#### EXERCISE DESCRIPTION:
Retype the material exactly, ending with the line containing "has width=1098, height=671.".

#### DATA:
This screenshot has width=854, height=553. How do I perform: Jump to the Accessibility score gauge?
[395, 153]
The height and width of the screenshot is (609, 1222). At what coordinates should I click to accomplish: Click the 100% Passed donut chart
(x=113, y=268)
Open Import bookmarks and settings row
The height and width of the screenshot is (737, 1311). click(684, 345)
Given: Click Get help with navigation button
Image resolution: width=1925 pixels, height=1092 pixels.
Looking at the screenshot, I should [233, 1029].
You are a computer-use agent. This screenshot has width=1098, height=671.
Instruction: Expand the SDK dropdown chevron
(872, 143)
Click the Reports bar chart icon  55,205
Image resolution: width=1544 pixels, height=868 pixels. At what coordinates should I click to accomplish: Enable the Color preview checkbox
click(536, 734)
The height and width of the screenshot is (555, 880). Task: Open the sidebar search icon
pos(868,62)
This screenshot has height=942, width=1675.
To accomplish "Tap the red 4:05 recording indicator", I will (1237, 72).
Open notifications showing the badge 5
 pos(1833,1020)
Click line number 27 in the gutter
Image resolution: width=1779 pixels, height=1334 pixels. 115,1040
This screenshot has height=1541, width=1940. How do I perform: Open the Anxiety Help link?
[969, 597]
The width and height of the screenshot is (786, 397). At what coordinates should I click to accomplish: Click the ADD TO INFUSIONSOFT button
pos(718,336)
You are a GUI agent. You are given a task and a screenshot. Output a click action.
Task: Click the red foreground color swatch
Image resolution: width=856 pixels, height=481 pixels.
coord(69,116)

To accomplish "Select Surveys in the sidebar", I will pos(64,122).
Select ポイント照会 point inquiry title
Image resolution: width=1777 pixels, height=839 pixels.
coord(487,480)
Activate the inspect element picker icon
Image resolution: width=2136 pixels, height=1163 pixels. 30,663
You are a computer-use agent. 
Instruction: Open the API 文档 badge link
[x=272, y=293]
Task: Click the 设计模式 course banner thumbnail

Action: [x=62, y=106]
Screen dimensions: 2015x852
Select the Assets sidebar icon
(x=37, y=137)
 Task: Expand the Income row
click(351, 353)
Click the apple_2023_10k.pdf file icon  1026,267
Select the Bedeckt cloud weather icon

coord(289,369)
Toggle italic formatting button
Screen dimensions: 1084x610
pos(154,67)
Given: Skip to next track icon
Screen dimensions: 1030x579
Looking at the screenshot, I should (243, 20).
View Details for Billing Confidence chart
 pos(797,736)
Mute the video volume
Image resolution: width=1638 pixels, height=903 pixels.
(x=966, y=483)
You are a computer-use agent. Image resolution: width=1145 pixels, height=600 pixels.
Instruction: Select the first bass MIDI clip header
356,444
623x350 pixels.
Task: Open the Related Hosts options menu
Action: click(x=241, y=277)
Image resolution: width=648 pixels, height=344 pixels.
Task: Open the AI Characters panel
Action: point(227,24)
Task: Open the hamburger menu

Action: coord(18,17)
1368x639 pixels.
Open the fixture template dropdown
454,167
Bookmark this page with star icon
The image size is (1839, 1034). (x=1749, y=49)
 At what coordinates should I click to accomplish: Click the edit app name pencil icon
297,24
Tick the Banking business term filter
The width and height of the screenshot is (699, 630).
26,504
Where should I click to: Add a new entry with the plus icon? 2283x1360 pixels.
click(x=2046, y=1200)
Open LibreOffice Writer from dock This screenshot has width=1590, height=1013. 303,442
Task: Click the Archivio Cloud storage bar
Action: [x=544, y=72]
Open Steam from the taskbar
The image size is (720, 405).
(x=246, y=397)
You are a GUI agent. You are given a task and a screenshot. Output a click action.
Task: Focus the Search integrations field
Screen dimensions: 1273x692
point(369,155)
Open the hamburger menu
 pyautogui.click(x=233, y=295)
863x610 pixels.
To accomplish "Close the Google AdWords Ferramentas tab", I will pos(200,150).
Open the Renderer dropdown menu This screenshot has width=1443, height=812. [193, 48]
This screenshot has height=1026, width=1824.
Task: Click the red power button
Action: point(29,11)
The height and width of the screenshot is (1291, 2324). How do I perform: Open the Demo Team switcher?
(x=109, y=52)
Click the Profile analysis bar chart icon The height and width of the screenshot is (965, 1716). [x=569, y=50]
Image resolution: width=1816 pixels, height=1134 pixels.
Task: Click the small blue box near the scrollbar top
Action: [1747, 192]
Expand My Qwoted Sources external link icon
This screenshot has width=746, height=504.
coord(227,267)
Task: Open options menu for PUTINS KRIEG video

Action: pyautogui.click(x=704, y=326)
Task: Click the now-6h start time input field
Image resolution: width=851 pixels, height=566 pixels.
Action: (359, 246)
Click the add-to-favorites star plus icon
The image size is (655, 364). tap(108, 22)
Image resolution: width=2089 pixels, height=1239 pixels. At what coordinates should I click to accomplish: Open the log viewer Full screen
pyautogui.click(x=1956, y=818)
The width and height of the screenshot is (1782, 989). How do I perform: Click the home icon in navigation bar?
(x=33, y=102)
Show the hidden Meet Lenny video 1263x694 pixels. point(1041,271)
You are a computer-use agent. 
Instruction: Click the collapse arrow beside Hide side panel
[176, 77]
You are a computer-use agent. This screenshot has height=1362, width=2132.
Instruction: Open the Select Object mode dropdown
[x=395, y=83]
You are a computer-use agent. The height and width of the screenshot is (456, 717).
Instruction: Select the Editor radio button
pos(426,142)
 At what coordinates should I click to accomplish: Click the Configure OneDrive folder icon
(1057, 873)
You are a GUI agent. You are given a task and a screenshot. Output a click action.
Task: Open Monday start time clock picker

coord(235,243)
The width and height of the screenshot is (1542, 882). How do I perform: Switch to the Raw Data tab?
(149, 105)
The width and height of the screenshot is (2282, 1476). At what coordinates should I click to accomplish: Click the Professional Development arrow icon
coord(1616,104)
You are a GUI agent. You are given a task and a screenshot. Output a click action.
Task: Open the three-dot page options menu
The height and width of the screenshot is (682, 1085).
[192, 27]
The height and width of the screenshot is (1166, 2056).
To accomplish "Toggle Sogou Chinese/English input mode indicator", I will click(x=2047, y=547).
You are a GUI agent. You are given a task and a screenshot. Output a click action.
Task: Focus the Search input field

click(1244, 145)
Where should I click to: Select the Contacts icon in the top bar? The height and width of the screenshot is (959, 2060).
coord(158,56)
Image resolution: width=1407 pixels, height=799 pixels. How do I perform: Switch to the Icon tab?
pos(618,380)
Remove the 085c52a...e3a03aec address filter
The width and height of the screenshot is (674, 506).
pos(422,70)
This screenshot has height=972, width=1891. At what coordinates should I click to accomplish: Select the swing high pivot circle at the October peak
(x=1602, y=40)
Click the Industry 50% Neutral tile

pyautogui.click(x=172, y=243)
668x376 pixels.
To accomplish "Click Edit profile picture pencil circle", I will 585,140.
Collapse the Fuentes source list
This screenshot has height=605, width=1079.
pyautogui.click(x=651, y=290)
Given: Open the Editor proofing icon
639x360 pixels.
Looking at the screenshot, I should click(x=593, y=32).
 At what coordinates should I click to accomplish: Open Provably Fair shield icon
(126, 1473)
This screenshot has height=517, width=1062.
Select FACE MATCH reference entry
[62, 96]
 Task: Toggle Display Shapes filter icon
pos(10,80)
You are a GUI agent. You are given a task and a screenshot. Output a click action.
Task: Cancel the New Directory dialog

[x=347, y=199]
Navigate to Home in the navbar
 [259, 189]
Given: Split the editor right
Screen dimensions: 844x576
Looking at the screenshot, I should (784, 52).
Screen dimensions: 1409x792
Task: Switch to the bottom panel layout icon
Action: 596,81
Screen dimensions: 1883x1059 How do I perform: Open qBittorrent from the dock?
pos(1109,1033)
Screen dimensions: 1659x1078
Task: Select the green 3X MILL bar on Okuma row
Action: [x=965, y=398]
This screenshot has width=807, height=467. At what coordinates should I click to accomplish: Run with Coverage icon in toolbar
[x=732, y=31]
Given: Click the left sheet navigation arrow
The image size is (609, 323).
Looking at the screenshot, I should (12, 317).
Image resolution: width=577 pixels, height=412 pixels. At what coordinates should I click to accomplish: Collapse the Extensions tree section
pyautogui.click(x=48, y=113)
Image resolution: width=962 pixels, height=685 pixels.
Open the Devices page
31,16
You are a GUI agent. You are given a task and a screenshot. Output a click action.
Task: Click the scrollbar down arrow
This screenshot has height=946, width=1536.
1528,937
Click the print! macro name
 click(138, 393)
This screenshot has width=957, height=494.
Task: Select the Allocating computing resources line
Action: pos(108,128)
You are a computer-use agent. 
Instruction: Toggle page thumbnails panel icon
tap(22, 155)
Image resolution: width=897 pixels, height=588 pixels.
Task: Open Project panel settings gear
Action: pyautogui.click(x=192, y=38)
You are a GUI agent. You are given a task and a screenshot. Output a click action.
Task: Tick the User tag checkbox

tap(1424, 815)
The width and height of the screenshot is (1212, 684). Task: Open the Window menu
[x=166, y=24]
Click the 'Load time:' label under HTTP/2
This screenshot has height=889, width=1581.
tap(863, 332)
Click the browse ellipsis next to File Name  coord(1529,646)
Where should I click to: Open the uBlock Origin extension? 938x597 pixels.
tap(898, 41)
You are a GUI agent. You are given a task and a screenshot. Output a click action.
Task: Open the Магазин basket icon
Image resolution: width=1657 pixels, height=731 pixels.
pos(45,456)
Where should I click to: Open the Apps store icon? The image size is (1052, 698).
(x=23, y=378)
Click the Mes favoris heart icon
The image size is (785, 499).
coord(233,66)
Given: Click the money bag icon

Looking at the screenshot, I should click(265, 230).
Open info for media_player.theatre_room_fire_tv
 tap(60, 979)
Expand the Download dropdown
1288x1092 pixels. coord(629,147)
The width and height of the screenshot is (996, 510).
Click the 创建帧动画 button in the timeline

#### ANSWER:
This screenshot has width=854, height=553. How do I perform: Jump to the Accessibility score gauge?
[395, 153]
The height and width of the screenshot is (609, 1222). At what coordinates should I click to accomplish: Click the 100% Passed donut chart
(x=113, y=268)
Open Import bookmarks and settings row
The height and width of the screenshot is (737, 1311). click(684, 345)
Given: Click Get help with navigation button
Image resolution: width=1925 pixels, height=1092 pixels.
Looking at the screenshot, I should [233, 1029].
You are a computer-use agent. This screenshot has width=1098, height=671.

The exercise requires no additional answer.